Mid-Week Book Marketing Tips: Personality Promotion: An Author’s Best Friend

Guest Expert: Laurel Marshfield

You’ve heard the numbers. Over a million new books were published last year, in this country alone. The numbers for 2010, when tallied, will be even more daunting. And that’s not including eBooks.

So what do these numbers mean for authors?

One thing they mean is that, with a million-plus books competing for readers, the likelihood of a not-yet-known author attracting huge sales looks fairly slim. But you knew that. And you wrote your book anyway, secretly hoping you’d be the exception — at least in your niche. Now, it hits you: how will not-yet-known You draw readers your way?

Here’s your “Author’s Best Friend” option. Given the crowded book landscape, what you need is a strategy that makes your book pop, when readers are gazing at those crowded shelves. That strategy is “personality promotion.” Sure, it comes from the simpler, black-and-white world of marketing, but it can be adapted for the nuanced world that authors inhabit.

“I’ve got five minutes,” you say. “Tell me how it works.”

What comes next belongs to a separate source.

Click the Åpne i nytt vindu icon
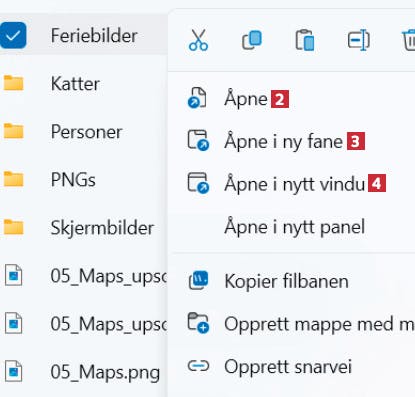Viewport: 415px width, 397px height. point(198,183)
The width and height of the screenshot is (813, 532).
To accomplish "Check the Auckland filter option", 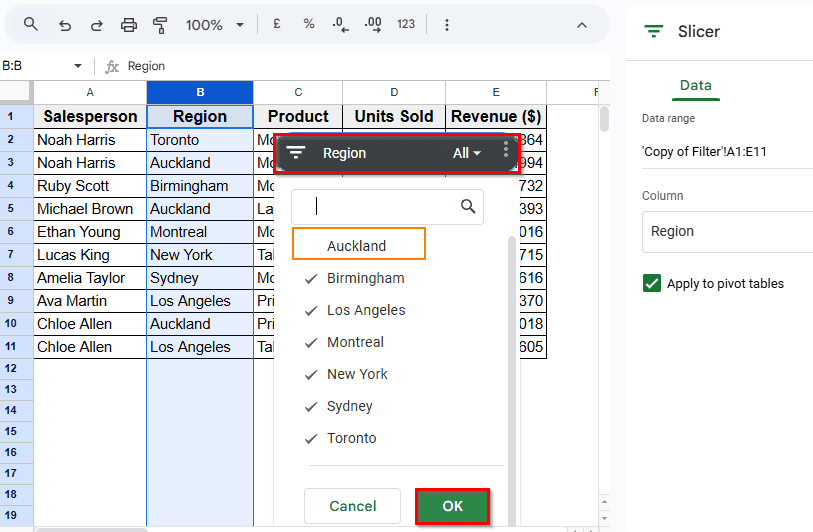I will pyautogui.click(x=357, y=245).
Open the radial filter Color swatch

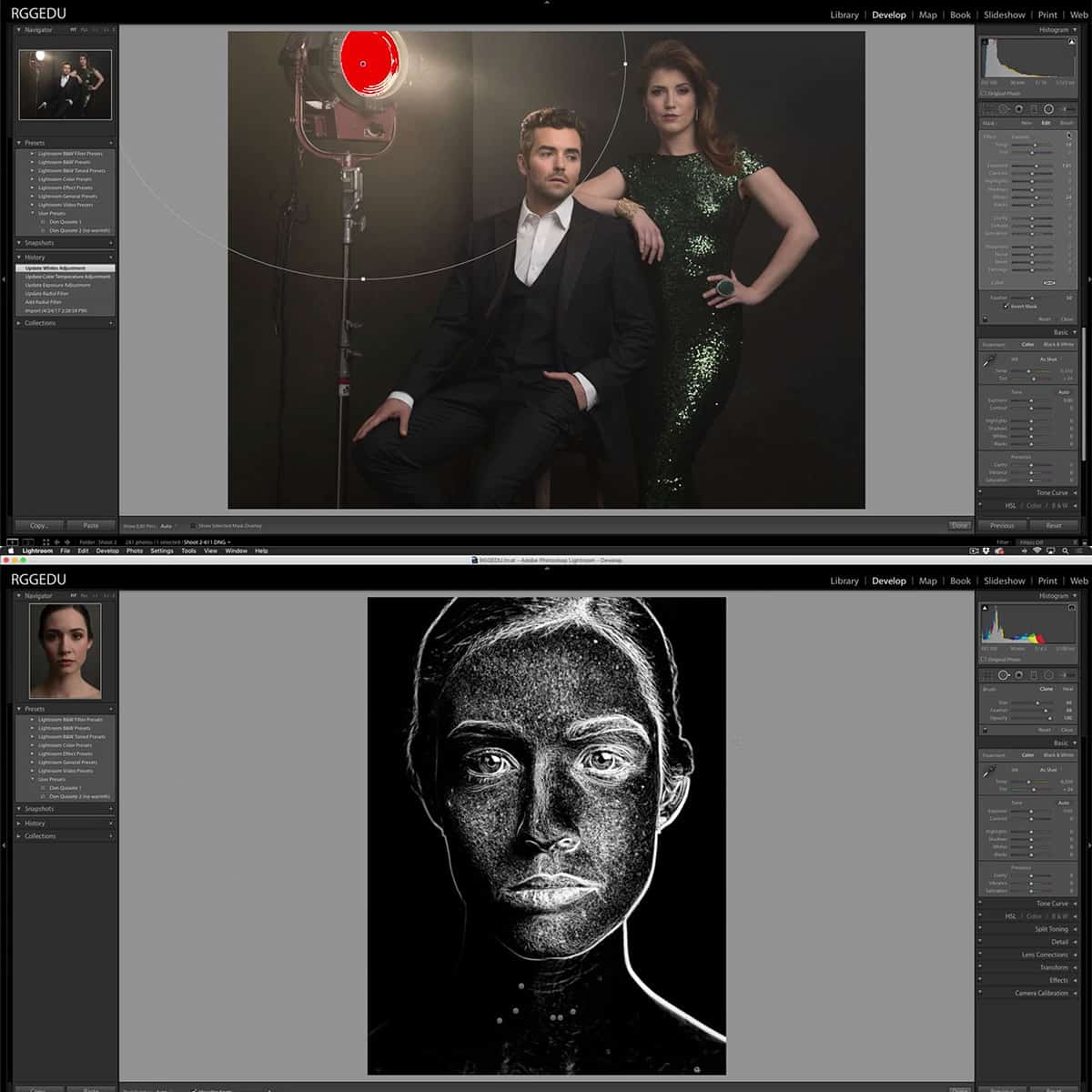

Well, okay! First, you find — and second, shape — your personal story, while keeping in mind that your potential readers need to feel something for you. They need to empathize with who you are as a person. Think of this as the same kind of empathetic connection that occurs between readers and the main characters of your novel. You want your readers to identify with their plight and eventual triumph, to vicariously suffer and succeed as they do.

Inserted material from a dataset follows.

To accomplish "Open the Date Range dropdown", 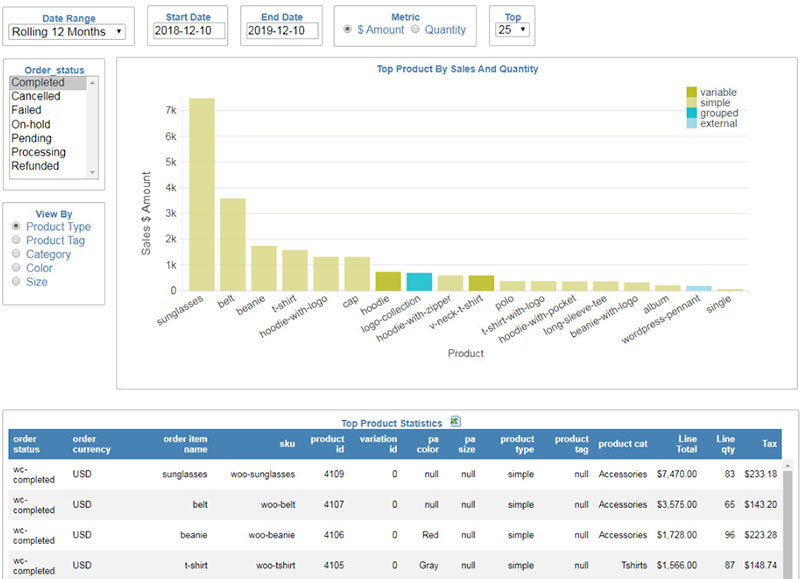I will (67, 32).

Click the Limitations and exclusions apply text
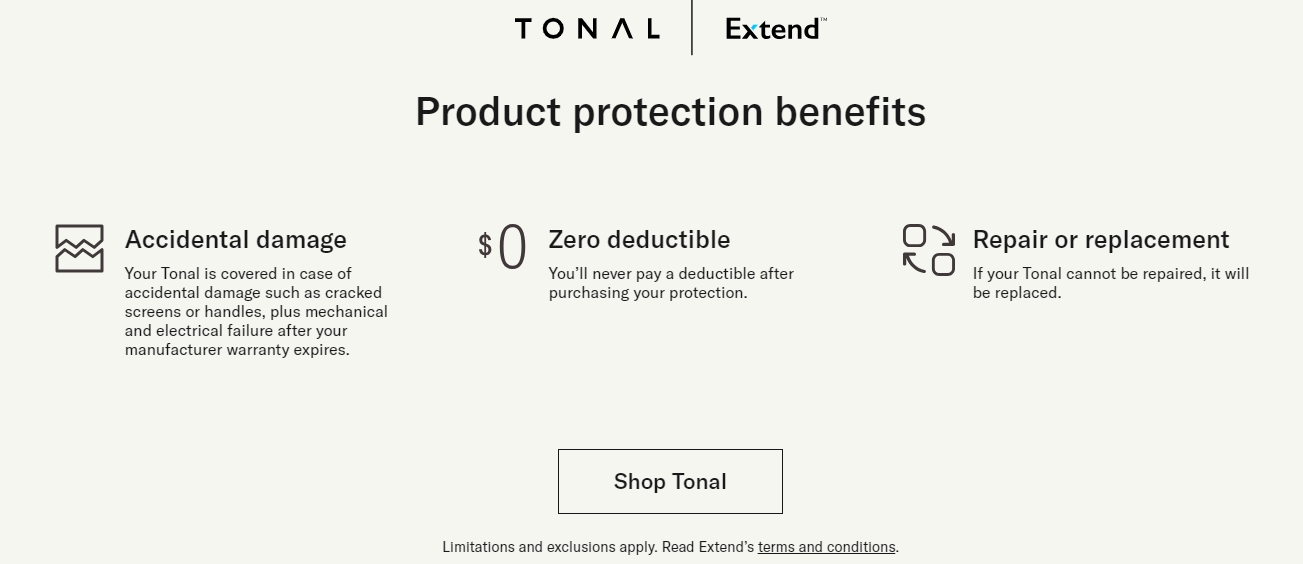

This type of identification should also occur with you, the author. And your personal story makes that possible — by inspiring an empathy that leads to a connection that drives the sales of your book. Over time, that connection may also blossom into a reader-author relationship. (Quick. Would you buy the latest book by your favorite author? “Of course,” you say, “right away.” That can’t-wait-to-read-it response comes from the empathy-connection relationship. You want that.)

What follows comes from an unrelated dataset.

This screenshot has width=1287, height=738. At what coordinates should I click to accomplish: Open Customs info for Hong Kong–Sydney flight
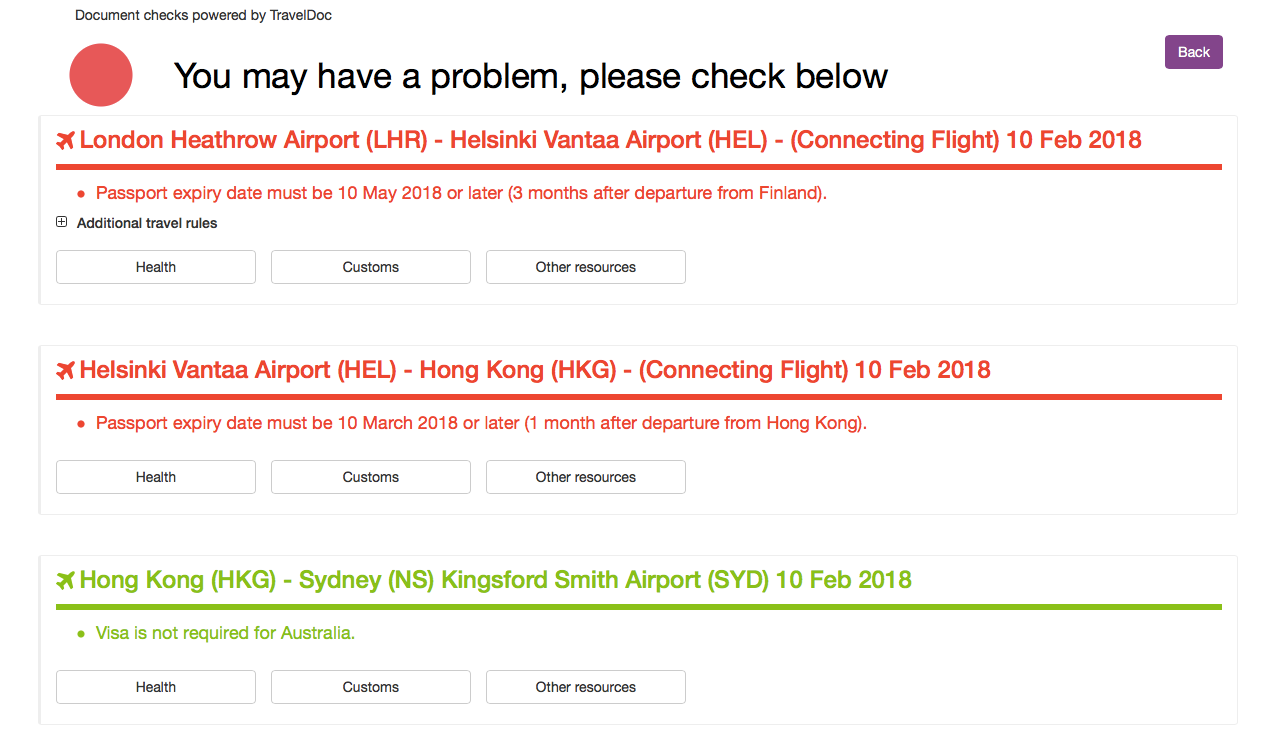pos(371,687)
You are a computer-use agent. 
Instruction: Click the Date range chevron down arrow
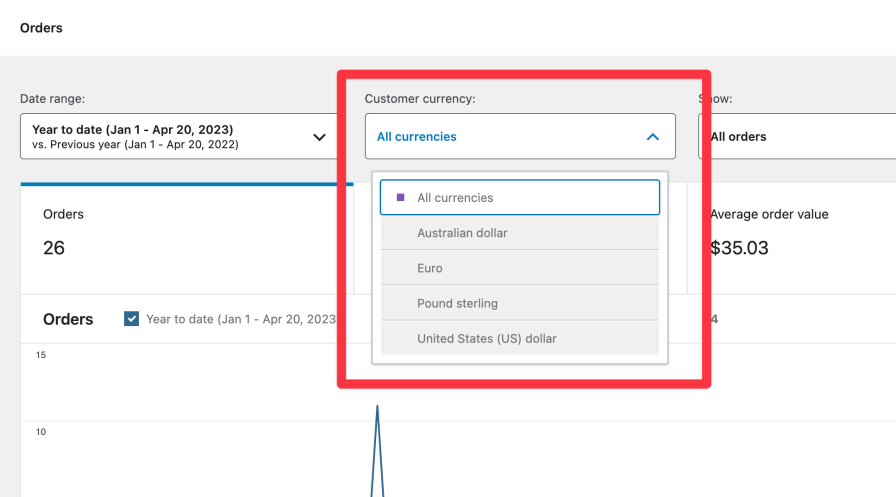(x=320, y=137)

So you’ve heard the what and the why. Now you need to know how to get the personality promotion process going. The clearest way to see how the first and second steps work — finding and shaping your author story — is to glance back in time at authors who’ve become literary objets d’art. Hemingway. J.D. Salinger. Virginia Woolf. We know what they stand for; their personal stories are clear and simple (in our minds), and they, along with their books, have long since fossilized into authorial “brands.”

The Hemingway brand we associate with manly excess, safaris, a hidden code of honor, and ultimate suicide. The J.D. Salinger brand we associate with never-ending adolescent alienation, a lifelong obsession with being absolutely reclusive. And the Virginia Woolf brand we associate with extreme intelligence, complex literary aspirations, and mental torment that led to self-drowning.

Here’s what you need to notice: The books these authors produced reveal a relationship to their personal stories, and vice versa.

“But,” you say, “I’m not Hemingway, Salinger, or Woolf.” True. Nor should you be; you have your own story. Here’s how to unearth it: find the point where your novel, your self-help book, or your memoir intersects with your own life. In the latter case, it’s obvious; in the first two, it may not be. But wherever that intersection is, write it as a story that you perfect and polish — so it’s clear, dramatic, and not convoluted (simplify, if need be). Then use it in every one of your book promotion efforts, in some way, shape, or form.

Need a little more info? Let’s look at the intersection between a current author’s life and book. And let’s choose a memoir, because the personal story of that kind of author is quite a bit easier to see.

In 2005, Jeannette Walls published The Glass Castle and, a mere two years later, she’d sold 1.5 million copies. Walls’ first-book success came from something that’s abundantly clear in her memoir’s many reader reviews on Amazon.com. Here’s an excerpt from one: “It’s probably the best account ever written of a dysfunctional family — and it must have taken Walls so much courage to put pen to paper and recount the details of her rather bizarre childhood — which although it’s like none other and is so dramatic — any reader will relate to it. Readers will find bits and pieces of their own parents in Rex and Rose Mary Walls.”

Note the reader identification, the empathy, the feeling that — though Walls describes a “rather bizarre childhood” — “any reader will relate.” This is a memoir and an author you can identify with; her story touches you. She gets you on her side.

It’s this kind of response that you want. Why? From this empathetic identification with your personal story – the intersection between your book and your life – your book sales will grow. As proof, Walls was herself unknown to readers before publishing her first book.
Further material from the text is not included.